Because, as explained in the Colophon, producing HTML and Quark Xpress versions of the book added weeks to the production time. Stated another way, providing two formats ate two weeks out of my life. Manually converting Quark graphics boxes plus their associated cutlines (captions) into HTML, then inserting same with appropriate links in just the right places in each chapter, would have added yet another week.

And it still would have been inadequate. All you would have gotten is a simple alt text and title for each graphic rather than the full, rich verbal or textual description you could expect from a trained talking-book transcriber. (Guidelines exist for such conversions of illustrations to voice or text. It’s comparable to audio description of TV, film, and video.)

Consequently, the entire “Special ‘Advertising’ Supplement” allied with Chapter 6, “The image problem,” is not provided here, since it’s nothing but graphics and cutlines. I regret that I have but one life to give to accessibility; unneeded efforts must be eliminated.

Why didn’t we use PDF? Because Quark Xpress cannot save a tagged PDF, and those are the only kind with a reasonable chance of being read sensibly with a screen reader.
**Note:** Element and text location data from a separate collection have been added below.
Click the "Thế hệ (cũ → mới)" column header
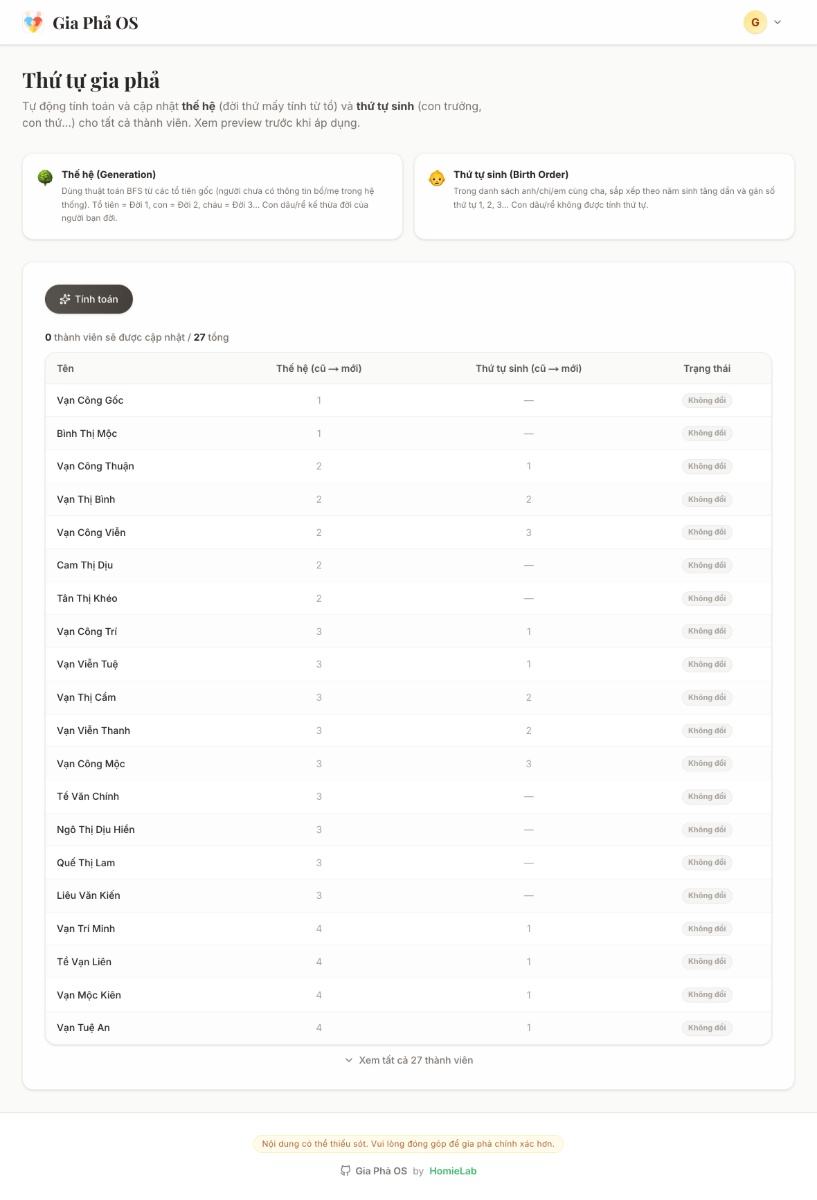This screenshot has width=817, height=1200. point(319,368)
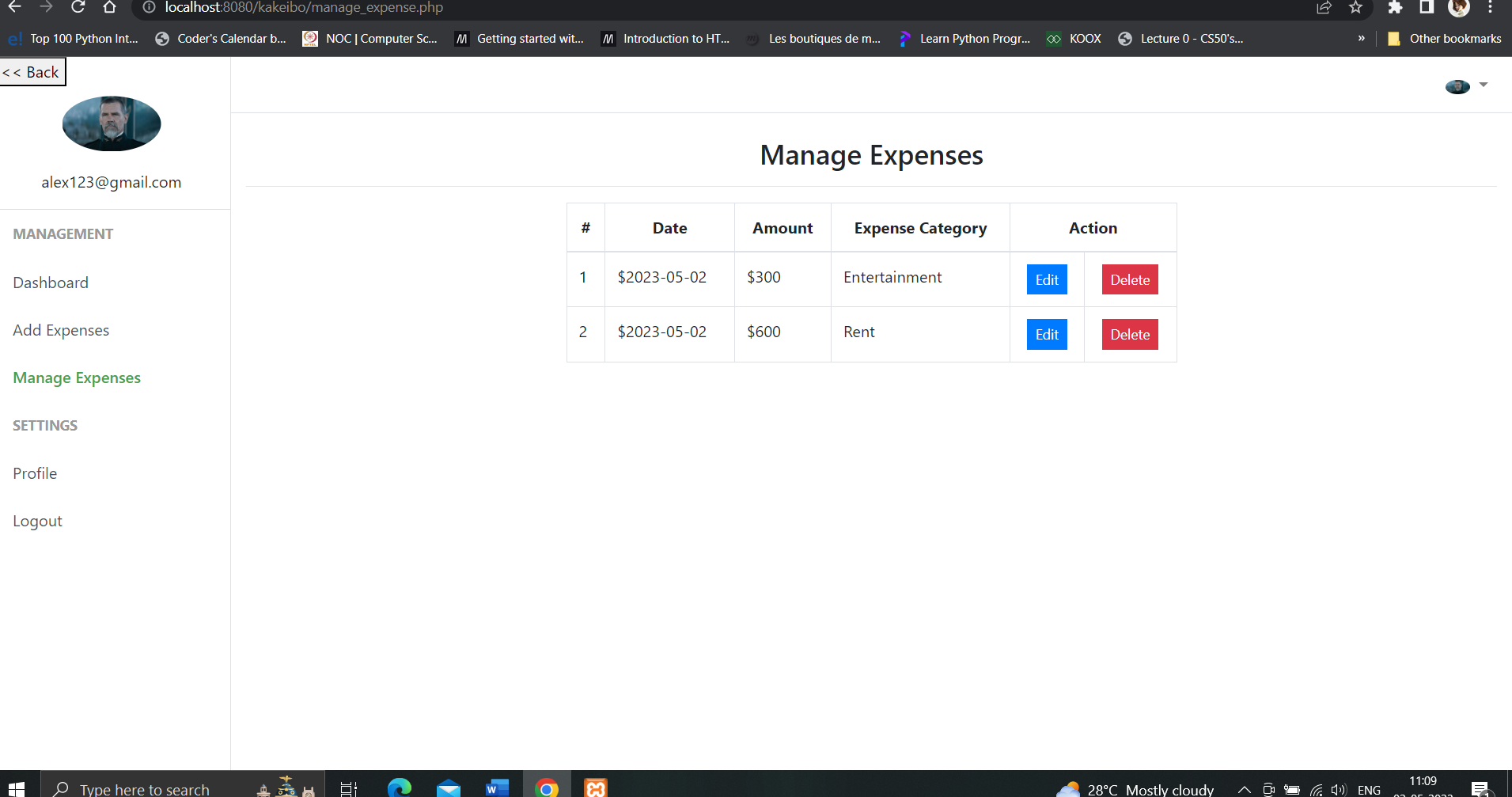Reload the page using the refresh icon
This screenshot has height=797, width=1512.
coord(78,8)
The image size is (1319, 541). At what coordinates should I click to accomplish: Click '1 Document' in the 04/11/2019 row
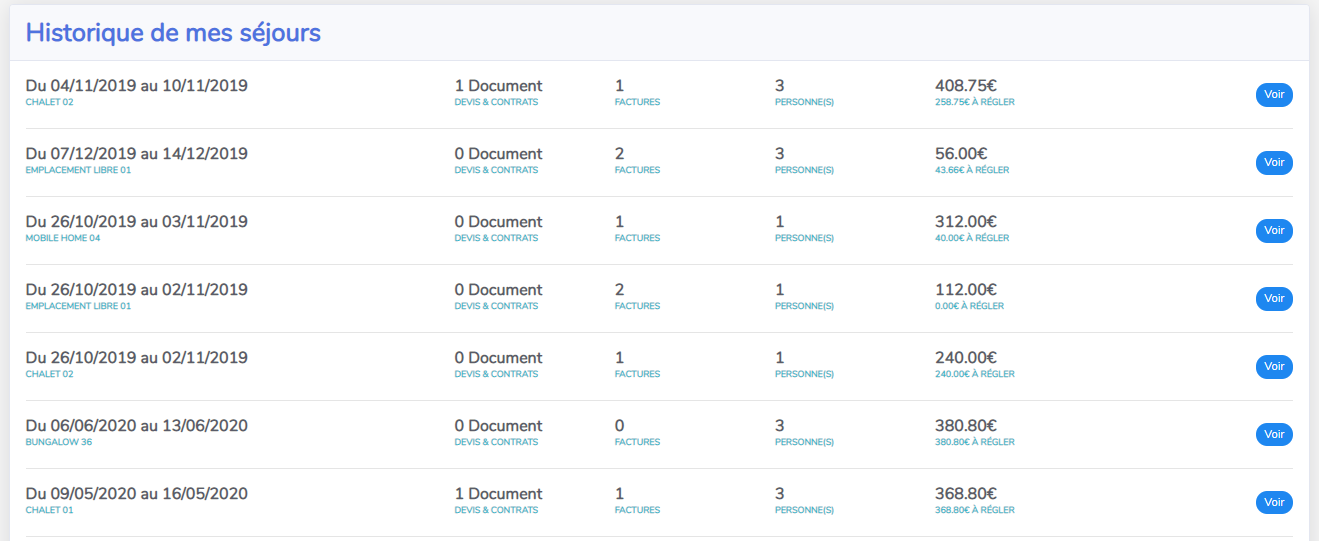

While all the foregoing may seem vaguely hypocritical – why isn’t a book on accessibility itself accessible? – the fact remains that books are old media, and old media must be made accessible outside themselves. New(er) media, like television, film, video, and indeed the Web, can carry along their own access features. So in fact, nothing more than what we’re offering could reasonably be expected. The way to make books accessible is to create alternate-media formats (these files are an attempt at creating such formats); books cannot carry along their own accessibility features.

For a later project, however, I returned to the book and added illustrations for Chapter 13, “Multimedia.”

HTML structure

All files included here that I created myself use valid HTML and stylesheets. (Note to strict readers: Using an image as a header, as the chapters do for typographic reasons, is perfectly valid as long as alt and title are provided, which they are. The book itself explains why.)

Note that all HTML files use extensive metadata (information about information), including full Dublin Core encoding and an enormous range of Next, Previous, Chapter, Section, and other attributes of the link element. The Dublin Core information won’t be useful to anything but some kind of future database software or aggregator, but the link-element additions are immediately practical for anyone who uses a browser like Mozilla, Netscape 6 or later, Opera, iCab, or Lynx, all of which give access to those navigational elements, which let you can move from chapter to chapter and section to section. Have fun with them. (Hint for Mozilla and Netscape users: You must turn on the Site Navigation Bar in the View menu’s Show/Hide submenu. In iCab, the Standard Links toolbar must be active. In Opera, reveal the Link Bar. Lynx shows you the navigation elements automatically.)